- Work to complete: I'd like the entire listing output verbatim, apart from the pictures.
══════
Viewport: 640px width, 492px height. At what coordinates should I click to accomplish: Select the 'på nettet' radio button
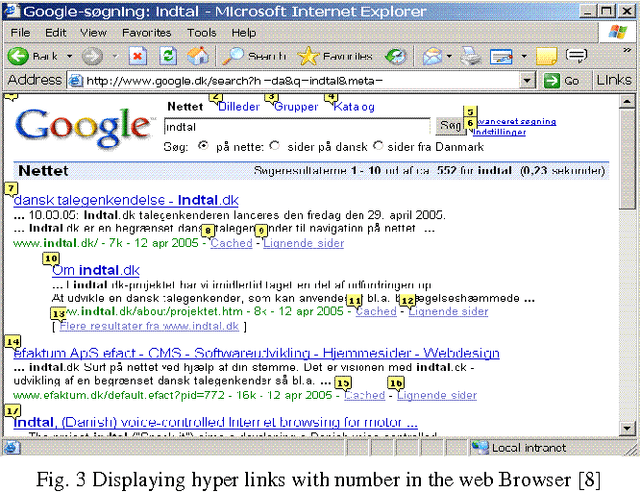click(203, 146)
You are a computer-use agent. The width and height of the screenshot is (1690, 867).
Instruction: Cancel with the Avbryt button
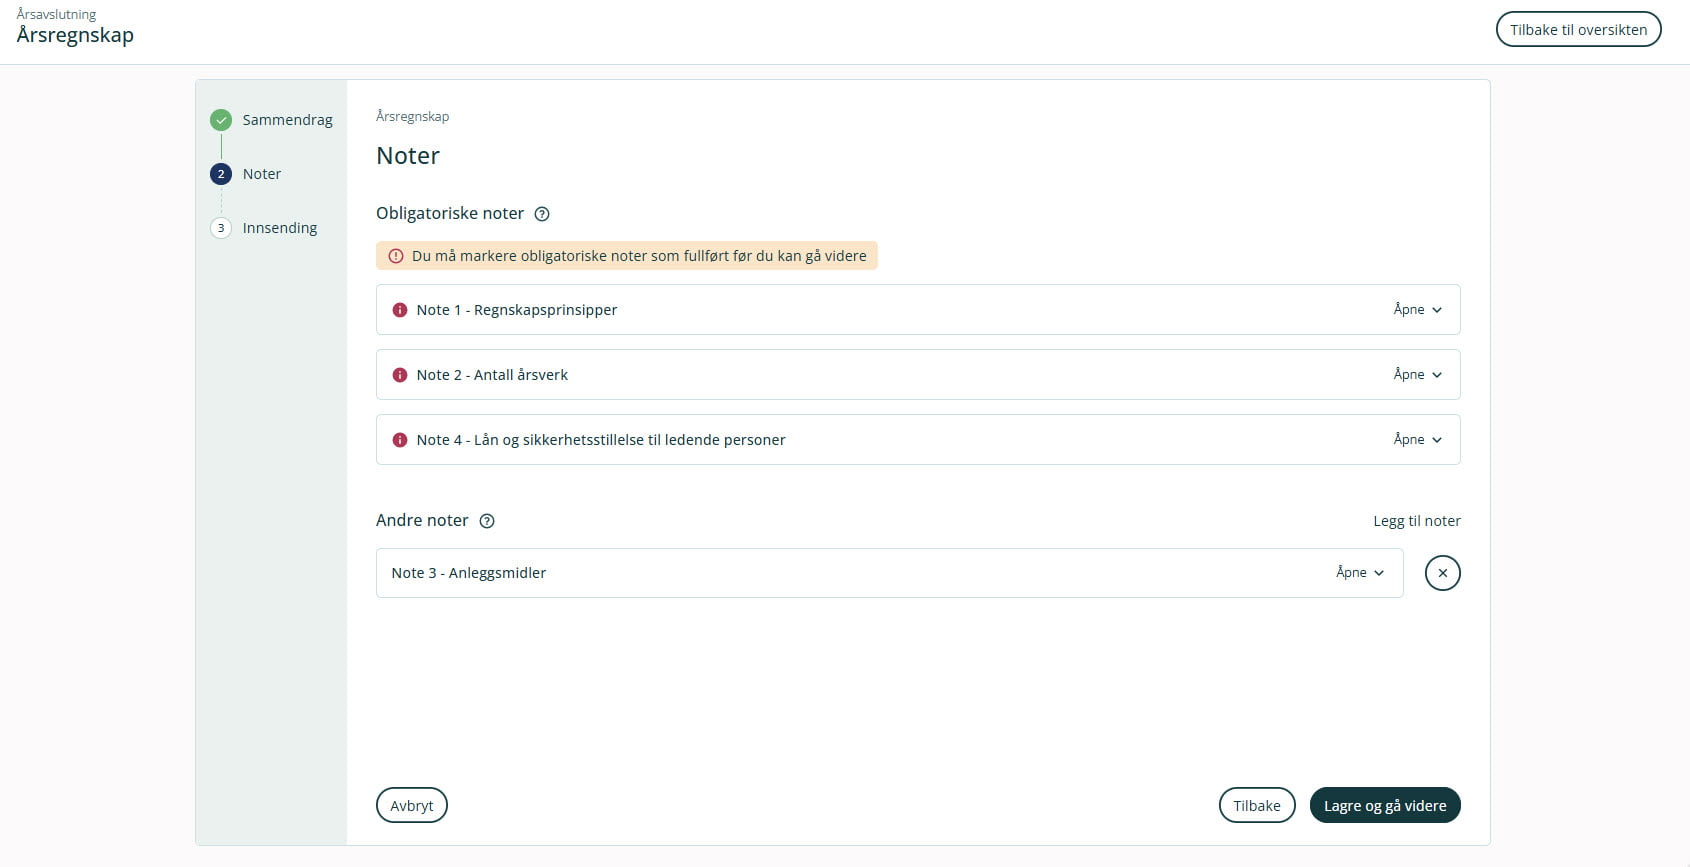[411, 806]
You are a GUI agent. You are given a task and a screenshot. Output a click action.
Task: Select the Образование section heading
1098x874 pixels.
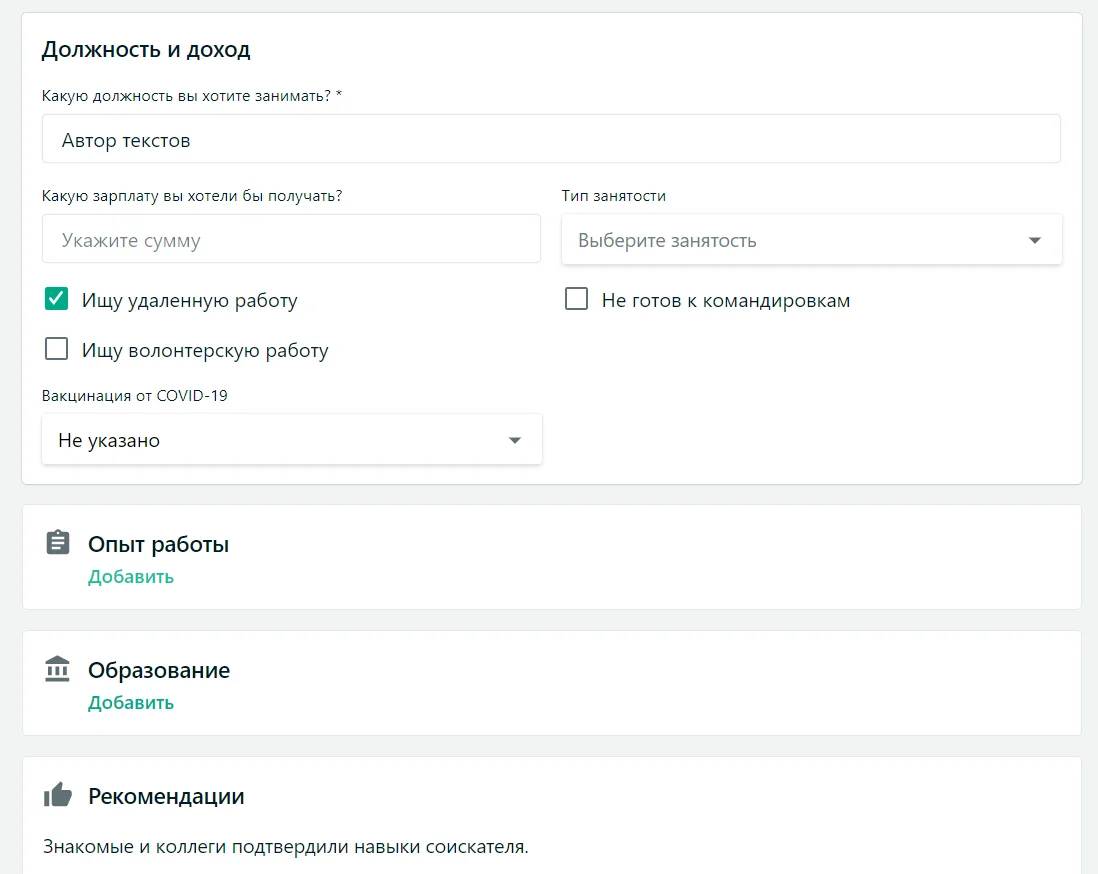(x=159, y=671)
══════
- Written response:
Viewport: 640px width, 492px height. At what coordinates should I click to accomplish: Select the 'på nettet' radio button
click(203, 146)
You are a computer-use agent. The width and height of the screenshot is (1690, 867).
Instruction: Cancel with the Avbryt button
[411, 806]
You are a GUI agent. You are given a task and a screenshot. Output a click action.
Task: Select the Образование section heading
1098x874 pixels.
(x=159, y=671)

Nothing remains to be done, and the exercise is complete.